SCHRIFTLICHE AUFGABEN >>
• 1. Beantworten Sie zum Text über den Ausbildungsweg diese Fragen:
(a) Was wird laut der Klischeevorstellung aus dem Mädchen?
(b) In welchem Monat wurde gekündigt?
(c) Wofür interessierten sich die Eltern?
• 2. Schreiben Sie aus dem Text über den Ausbildungsweg die Passage von „Das war eine“ bis einschließlich „nicht am Radar.“ wortgetreu ab.
• 3. Welche Berufe werden im Text über den Ausbildungsweg genannt? Zählen Sie alle auf.

ANGEZEIGTER TEXT >>

Das war eine Klischeevorstellung: Der Bursch wird Ingenieur, das Mädchen Lehrerin. Ich hab’ die Lehrerbildungsanstalt gemacht, brav wie ich war, und dann Mathematik studiert, da wollte ich nur gescheit werden, aber es hat mich furchtbar geschleudert (lacht). Also habe ich lieber als Reporterin und schließlich ein paar Monate als Volksschullehrerin gearbeitet. Das hat gar nicht funktioniert. Ich habe im März gekündigt, noch im selben Sommersemester als Gasthörerin an der Angewandten begonnen und im Herbst darauf das ordentliche Studium für Bildhauerei. Meine Eltern sagten, ich spinne. Sie waren literarisch und musikalisch interessiert, aber dass man von bildender Kunst leben will, hatten sie nicht am Radar.

ERFASSTE ANGABEN >>
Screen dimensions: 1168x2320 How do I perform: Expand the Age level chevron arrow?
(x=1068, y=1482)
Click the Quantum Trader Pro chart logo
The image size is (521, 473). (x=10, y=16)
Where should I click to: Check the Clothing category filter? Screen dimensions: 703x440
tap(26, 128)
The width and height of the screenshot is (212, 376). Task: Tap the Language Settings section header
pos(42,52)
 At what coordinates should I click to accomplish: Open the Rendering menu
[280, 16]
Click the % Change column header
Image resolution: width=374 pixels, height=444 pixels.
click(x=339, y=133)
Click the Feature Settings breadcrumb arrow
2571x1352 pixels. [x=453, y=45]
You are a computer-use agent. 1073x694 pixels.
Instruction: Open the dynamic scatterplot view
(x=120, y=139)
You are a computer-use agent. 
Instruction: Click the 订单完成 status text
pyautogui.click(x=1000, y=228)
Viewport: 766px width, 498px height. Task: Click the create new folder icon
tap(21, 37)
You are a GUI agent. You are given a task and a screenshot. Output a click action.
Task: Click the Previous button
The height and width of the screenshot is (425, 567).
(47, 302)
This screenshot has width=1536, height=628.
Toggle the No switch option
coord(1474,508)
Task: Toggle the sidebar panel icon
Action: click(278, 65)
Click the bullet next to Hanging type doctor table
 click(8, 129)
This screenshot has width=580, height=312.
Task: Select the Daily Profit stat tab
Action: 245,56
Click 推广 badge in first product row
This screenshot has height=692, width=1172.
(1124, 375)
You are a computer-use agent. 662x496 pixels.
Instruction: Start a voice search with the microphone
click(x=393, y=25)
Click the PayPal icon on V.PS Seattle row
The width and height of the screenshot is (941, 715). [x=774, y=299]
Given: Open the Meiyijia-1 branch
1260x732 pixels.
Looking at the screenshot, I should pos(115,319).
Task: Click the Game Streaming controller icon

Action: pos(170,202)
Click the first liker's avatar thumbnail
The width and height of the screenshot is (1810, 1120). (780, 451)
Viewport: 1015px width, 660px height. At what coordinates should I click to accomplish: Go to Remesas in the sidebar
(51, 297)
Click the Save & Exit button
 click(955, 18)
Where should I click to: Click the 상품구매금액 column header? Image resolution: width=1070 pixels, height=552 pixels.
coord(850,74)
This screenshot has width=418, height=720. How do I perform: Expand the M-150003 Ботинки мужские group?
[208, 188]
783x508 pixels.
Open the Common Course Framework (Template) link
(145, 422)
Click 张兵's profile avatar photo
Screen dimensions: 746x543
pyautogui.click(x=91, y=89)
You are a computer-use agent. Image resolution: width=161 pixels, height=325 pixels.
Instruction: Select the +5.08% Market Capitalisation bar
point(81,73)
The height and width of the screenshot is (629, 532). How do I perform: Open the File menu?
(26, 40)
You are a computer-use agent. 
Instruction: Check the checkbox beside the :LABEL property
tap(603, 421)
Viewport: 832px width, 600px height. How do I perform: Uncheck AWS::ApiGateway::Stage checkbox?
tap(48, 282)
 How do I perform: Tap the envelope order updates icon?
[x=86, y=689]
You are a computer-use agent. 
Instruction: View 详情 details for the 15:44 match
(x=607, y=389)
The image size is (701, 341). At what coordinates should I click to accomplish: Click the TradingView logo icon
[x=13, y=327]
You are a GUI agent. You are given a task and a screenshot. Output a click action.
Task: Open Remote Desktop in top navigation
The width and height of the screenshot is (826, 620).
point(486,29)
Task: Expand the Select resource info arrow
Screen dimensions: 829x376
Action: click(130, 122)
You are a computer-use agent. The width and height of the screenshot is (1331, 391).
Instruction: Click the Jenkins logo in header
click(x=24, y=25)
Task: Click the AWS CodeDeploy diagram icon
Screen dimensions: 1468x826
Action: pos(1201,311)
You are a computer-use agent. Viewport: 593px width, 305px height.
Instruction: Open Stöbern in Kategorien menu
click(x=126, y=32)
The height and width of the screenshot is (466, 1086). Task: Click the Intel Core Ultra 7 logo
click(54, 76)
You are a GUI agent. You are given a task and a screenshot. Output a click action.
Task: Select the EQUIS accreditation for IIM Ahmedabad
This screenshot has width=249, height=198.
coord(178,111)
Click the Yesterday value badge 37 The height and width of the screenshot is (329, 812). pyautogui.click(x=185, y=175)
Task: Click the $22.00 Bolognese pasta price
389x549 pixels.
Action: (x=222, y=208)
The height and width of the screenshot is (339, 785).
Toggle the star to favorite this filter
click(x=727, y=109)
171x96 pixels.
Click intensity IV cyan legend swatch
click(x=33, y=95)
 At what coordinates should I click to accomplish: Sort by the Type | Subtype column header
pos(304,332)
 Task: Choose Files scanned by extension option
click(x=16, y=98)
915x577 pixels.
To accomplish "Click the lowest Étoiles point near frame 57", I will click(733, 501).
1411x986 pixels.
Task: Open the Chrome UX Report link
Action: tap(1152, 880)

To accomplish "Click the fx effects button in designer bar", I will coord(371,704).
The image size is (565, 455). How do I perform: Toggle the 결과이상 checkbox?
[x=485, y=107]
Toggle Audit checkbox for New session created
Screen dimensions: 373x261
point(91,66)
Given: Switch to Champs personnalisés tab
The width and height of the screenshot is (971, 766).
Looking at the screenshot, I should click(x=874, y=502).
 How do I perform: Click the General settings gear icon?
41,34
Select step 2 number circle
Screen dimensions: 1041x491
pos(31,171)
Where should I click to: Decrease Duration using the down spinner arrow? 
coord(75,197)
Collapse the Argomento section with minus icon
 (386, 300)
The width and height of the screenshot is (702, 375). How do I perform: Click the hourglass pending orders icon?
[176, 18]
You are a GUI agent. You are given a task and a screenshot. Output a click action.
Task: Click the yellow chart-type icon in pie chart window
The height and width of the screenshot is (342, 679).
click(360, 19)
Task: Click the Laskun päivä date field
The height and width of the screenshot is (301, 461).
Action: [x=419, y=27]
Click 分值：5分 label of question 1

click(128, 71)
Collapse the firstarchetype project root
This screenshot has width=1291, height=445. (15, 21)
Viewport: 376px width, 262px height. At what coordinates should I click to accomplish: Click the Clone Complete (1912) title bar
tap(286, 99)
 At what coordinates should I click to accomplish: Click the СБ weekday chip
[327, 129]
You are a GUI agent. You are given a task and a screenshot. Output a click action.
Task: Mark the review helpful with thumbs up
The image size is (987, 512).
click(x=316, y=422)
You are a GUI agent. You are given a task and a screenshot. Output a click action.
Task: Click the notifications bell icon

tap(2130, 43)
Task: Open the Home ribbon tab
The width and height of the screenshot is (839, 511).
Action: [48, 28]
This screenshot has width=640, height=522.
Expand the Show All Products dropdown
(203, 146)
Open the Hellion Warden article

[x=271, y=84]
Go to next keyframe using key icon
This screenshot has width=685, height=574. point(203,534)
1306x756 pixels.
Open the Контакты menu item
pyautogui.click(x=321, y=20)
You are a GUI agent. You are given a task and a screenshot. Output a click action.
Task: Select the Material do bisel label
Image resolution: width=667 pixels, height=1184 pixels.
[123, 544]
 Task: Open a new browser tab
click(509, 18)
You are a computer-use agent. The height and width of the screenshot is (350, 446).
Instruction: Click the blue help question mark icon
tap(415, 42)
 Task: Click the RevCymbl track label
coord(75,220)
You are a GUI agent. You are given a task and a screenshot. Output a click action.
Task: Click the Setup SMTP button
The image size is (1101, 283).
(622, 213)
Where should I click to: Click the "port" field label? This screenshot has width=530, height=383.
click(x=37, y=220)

ANTWORTEN JE AUFGABE >>
• 1.
(a) Lehrerin
(b) Im März
(c) Für Literatur und Musik

• 2.
Das war eine Klischeevorstellung: Der Bursch wird Ingenieur, das Mädchen Lehrerin. Ich hab’ die Lehrerbildungsanstalt gemacht, brav wie ich war, und dann Mathematik studiert, da wollte ich nur gescheit werden, aber es hat mich furchtbar geschleudert (lacht). Also habe ich lieber als Reporterin und schließlich ein paar Monate als Volksschullehrerin gearbeitet. Das hat gar nicht funktioniert. Ich habe im März gekündigt, noch im selben Sommersemester als Gasthörerin an der Angewandten begonnen und im Herbst darauf das ordentliche Studium für Bildhauerei. Meine Eltern sagten, ich spinne. Sie waren literarisch und musikalisch interessiert, aber dass man von bildender Kunst leben will, hatten sie nicht am Radar.

• 3. Ingenieur, Lehrerin, Reporterin, Volksschullehrerin